Exercise details: Exactly as they appear, restate the lines of the material, from the first through the one containing "通販カタログ＆マガジン (62, 100)".

Material to process:
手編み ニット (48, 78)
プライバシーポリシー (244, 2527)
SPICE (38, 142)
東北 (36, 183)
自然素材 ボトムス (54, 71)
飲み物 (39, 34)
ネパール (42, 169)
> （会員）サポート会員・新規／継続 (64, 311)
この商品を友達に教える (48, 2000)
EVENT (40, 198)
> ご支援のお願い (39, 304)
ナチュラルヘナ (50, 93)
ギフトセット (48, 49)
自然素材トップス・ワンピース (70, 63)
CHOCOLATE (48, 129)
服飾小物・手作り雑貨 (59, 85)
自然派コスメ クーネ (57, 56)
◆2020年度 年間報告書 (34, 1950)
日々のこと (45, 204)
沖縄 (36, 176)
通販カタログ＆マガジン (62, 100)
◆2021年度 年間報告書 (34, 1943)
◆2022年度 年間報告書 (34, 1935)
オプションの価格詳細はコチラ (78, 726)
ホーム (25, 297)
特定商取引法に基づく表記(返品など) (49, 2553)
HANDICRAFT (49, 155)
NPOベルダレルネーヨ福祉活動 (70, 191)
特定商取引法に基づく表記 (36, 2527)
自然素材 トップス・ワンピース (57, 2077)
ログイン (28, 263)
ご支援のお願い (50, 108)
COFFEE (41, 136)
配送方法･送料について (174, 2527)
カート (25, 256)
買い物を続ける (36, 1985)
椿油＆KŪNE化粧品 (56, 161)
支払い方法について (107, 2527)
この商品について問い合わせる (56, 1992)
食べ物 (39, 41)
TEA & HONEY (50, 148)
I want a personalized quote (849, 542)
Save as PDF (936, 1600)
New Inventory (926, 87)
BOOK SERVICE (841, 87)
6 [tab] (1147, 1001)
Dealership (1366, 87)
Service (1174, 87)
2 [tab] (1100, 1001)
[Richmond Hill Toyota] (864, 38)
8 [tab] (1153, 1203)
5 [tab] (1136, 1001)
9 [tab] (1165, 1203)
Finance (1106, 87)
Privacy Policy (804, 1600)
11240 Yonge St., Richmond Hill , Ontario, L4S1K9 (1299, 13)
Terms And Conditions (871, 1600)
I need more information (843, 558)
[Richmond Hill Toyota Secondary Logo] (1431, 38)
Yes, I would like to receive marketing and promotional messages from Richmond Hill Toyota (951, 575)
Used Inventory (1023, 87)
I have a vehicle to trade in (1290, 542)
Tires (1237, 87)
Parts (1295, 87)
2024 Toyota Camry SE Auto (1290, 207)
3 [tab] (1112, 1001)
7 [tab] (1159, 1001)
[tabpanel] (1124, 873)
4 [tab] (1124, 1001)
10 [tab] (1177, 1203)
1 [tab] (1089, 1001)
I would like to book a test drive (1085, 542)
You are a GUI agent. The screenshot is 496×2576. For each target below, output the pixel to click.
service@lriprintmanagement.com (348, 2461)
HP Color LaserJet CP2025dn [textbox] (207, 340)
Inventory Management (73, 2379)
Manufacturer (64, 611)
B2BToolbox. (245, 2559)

Task answer:
手編み ニット (48, 78)
プライバシーポリシー (244, 2527)
SPICE (38, 142)
東北 (36, 183)
自然素材 ボトムス (54, 71)
飲み物 (39, 34)
ネパール (42, 169)
> （会員）サポート会員・新規／継続 (64, 311)
この商品を友達に教える (48, 2000)
EVENT (40, 198)
> ご支援のお願い (39, 304)
ナチュラルヘナ (50, 93)
ギフトセット (48, 49)
自然素材トップス・ワンピース (70, 63)
CHOCOLATE (48, 129)
服飾小物・手作り雑貨 (59, 85)
自然派コスメ クーネ (57, 56)
◆2020年度 年間報告書 (34, 1950)
日々のこと (45, 204)
沖縄 (36, 176)
通販カタログ＆マガジン (62, 100)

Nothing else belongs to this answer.